- FRAGMENTO DEL TEXTO:
┄┄┄┄┄┄
La respuesta puede ofrecerla la mirada del hombre que nos mira en el grabado o la litografía. Pero esos ojos tienen una íntima relación con el cuerpo desnudo. La desnudez de Toledo también puede ser una clave. Una desnudez panteísta. Gozosa y elemental. Ajena, como casi toda la obra de Toledo, a las trabas morales, a los estamentos éticos. En vano se tratará de llegar, desde estas coordenadas, a los animales de Toledo. La zoología del pintor  está exenta de esta carga simbólica cristiana. Pero, sin duda, la referencia animal en estos autorretratos es religiosa. Una religiosidad cotidiana en cuyo centro hay quizás un  hombre asombrado. Un hombre, en todo caso, que tiene la certeza de que su animalidad es vital, breve e intensa. Tan breve e intensa como la de las iguanas, los sapos, los perros  y los grillos.

2.    La muerte

La muerte y México. Pareja ejemplar. Dúo explosivo e implosivo. Solución activa y pasiva. Sístole y diástole de un corazón cultural. Melancolía y fiesta. Y también las oposiciones comunes. Ruido y silencio. Oscuridad y luz. Vida y muerte. Y en esta perspectiva la pregunta surge: en tal pareja dónde está la muerte y dónde la vida.  En dónde reside lo suave y dónde lo áspero. En cuál de las dos realidades se afianzan el llanto, la carcajada, el vacío, la plenitud. Abrazo inevitable de México en la muerte. Y viceversa. Toda una literatura para decirlo. Toda una música para cantarlo. Toda una pintura para mostrarlo.

Juan Rulfo, más que ningún escritor, está para representar esa lúgubre y escandalosa pareja. Personajes que, estando muertos, poetizan la acre cotidianidad de Cómala. Y la aldea se levanta como una vecindad de la muerte imposible de olvidar en los vivos insomnios del lector. Y están los otros parajes de los cuentos. Luvina, Talpa, Alima, la Cuesta de las Comadres. Ámbitos de una muerte que no para de llorar y cantar.

La representación de una muerte así es de medieval raigambre. Basta recordar la célebre escena de la danza macabra. En los tiempos en que la peste arrasaba la Europa del siglo XIV, de las manos del pintor anónimo brota un cuarteto de músicos esqueléticos que  tocan y cantan desde la muerte. Las estampas de Guadalupe Posada, las del “Gran panteón amoroso” y las del “montón”, se nutren de tales ancestros. La Catrina es el emblema de una muerte femenina que sonríe entrañablemente desde sus puntiagudos huesos. La Catrina es un vestigio humano muriéndose de la risa. Riéndose de esa fugacidad humana obsesiva en generar permanencias ilusorias y continuaciones frágiles.
┄┄┄┄┄┄
- REGISTROS MOSTRADOS:
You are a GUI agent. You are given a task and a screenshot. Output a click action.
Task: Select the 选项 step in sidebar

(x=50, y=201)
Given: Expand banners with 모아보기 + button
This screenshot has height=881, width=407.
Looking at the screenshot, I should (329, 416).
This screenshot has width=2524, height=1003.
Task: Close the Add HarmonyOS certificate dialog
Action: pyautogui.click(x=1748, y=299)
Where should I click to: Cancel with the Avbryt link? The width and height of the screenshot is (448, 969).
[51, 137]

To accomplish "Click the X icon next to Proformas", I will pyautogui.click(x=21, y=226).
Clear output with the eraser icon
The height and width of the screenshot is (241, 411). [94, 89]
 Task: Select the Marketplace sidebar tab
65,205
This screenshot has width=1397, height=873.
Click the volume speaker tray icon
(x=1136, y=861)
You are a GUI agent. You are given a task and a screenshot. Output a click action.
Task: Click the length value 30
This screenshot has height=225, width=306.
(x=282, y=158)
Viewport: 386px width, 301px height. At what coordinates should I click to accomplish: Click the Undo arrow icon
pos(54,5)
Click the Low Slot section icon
┄┄┄┄┄┄
- TAREAS DEL EJERCICIO:
A. Traduce al inglés, por favor, esta oración del fragmento sobre Toledo y la muerte: "La Catrina es el emblema de una muerte femenina que sonríe entrañablemente desde sus puntiagudos huesos."
B. Retoma el fragmento sobre Toledo y la muerte justo después de su última oración y prosigue con el mismo tono.
Los registros no hacen falta para resolver nada.

- RESPUESTAS ESPERADAS:
A. La Catrina is the emblem of a feminine death that smiles endearingly from her pointed bones.

B.
Es inevitable no pensar en las calaveras de Posada cuando vemos las de Toledo. Pero esta relación, la de la paradoja grotesca, también la establecemos entre Toledo y las calaveras que juegan al billar de James Ensor, entre Toledo y algunos caprichos fúnebres de Goya, entre Toledo y los grabados de Durero y Baldung en los que la muerte es uno de los  jinetes del Apocalipsis o atrapa doncellas para poseerlas. Sin embargo, Toledo, para representar la muerte, se enraíza en la propia vitalidad de su naturaleza y su cultura. Muerte de múltiples tradiciones la de Toledo. Temeraria y engañosa como la muerte de los católicos. Monstruosa y oscura como la de los románticos incrédulos. Burlesca y festiva como la de los revolucionarios mexicanos.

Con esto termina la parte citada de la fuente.